Food sensory analysis is a growing and highly effective tool that food companies use to bring a product to market and to establish market value. The choice of foods is so wide that the appeal must connect with all of the senses. The amount of feedback that can come when looking at this data provides invaluable insight on whether or not someone will become a future customer, and even more importantly, a repeat customer.

Why Food Sensory Analysis?

In a global market, brands also have to appeal to a wider audience. And besides tasting delicious, food needs to get high marks on visual appeal, aroma, and texture. There’s no doubt that if something doesn’t taste good, it’s never going to make it into a customer’s pantry or refrigerator for a second time, but read below to see how the other senses play into food sensory analysis.

Visual Appeal

There’s an old saying that suggests we eat with our eyes first. How something looks on the plate or on the packaging often determines whether a customer makes that first purchase or repeat purchases. Color is often the first indicator of freshness. Are the colors authentic of nature? Have dyes been added with too heavy a hand? Is the product familiar in size and shape? People have to be led gently into change, and something that looks different can send negative vibes. Even uncooked foods can give a sneak peek of its likely taste. The flakes of biscuits, for example, are visible prior to baking. Visual appeal is one of the most important aspects of our senses interacting with prospective foods.


Think about a child who sniffs at something and then hands it back to their mother.
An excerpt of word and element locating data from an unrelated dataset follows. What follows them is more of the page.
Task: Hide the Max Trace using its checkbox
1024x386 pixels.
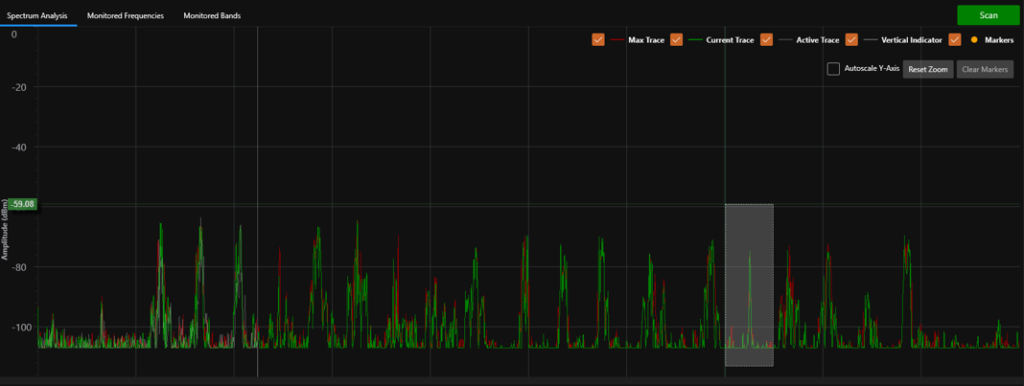Action: pos(598,40)

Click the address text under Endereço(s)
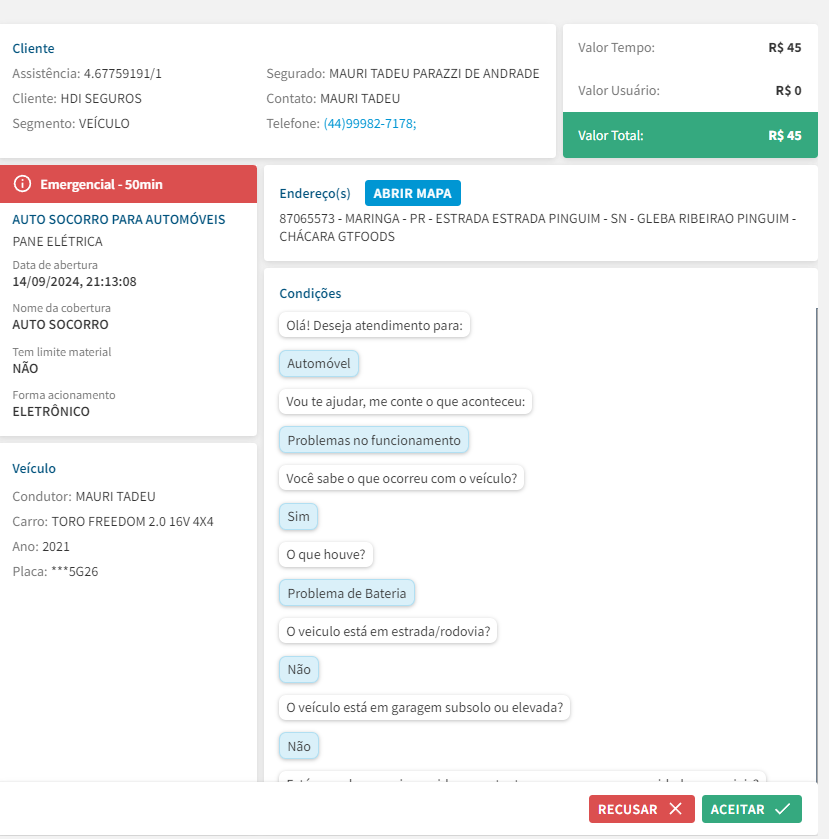[x=540, y=227]
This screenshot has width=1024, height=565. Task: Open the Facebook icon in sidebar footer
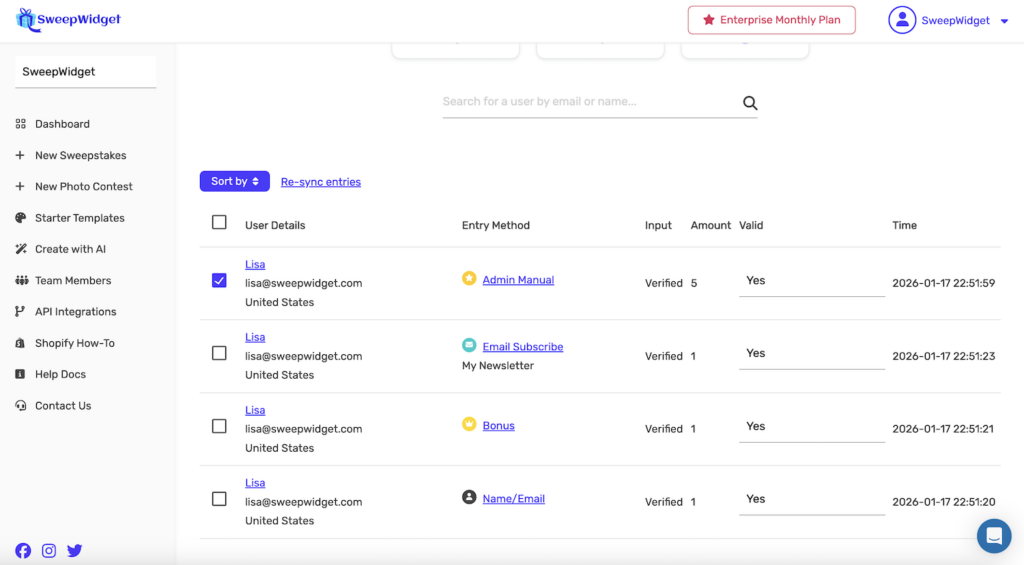coord(23,550)
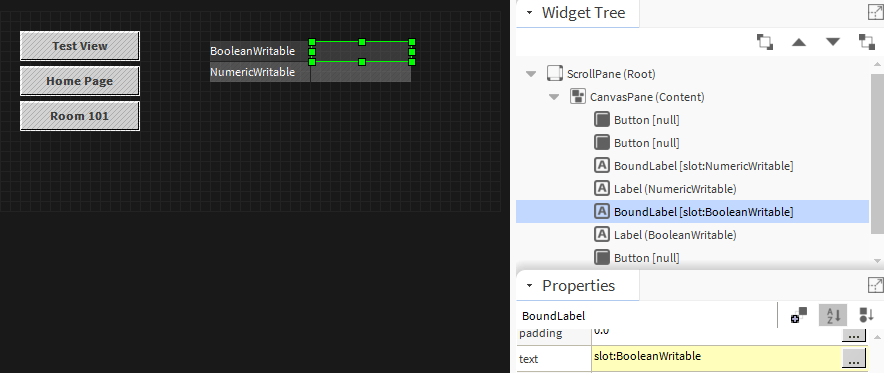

Adults are not much different – if it doesn’t smell good, no one is going to want to taste it. Does the fruit smell fresh? Ripe? Which coffee beans smell richer? Dark chocolate may taste too bitter or not bitter enough. Adding sea salt to the chocolate bar may add another dimension that ranks it higher than another bar or the same bar with no salt added. In some items, the aroma can be just as important as taste: popcorn, coffee, and gingerbread, for example. In these and others, a nose knows!

Texture & Sound

How does it feel? And not only how does it feel in the mouth, but if it’s a hand-held food, how does it feel while holding it? Some foods are expected to be smooth and silky, like ice cream or peanut butter. Celery should snap and feel crisp. Carrots and potato chips have distinctive crunches our ears listen for. The sizzle of fajitas gets us ready for an enjoyable meal experience.


The food industry is one of the most competitive in the world. Shelf space is limited, and consumers want to find items they trust again and again. Using food sensory analysis, scientists and researchers gain opinions and recommendations from those who matter most – the person at the checkout line or the person entering a particular restaurant.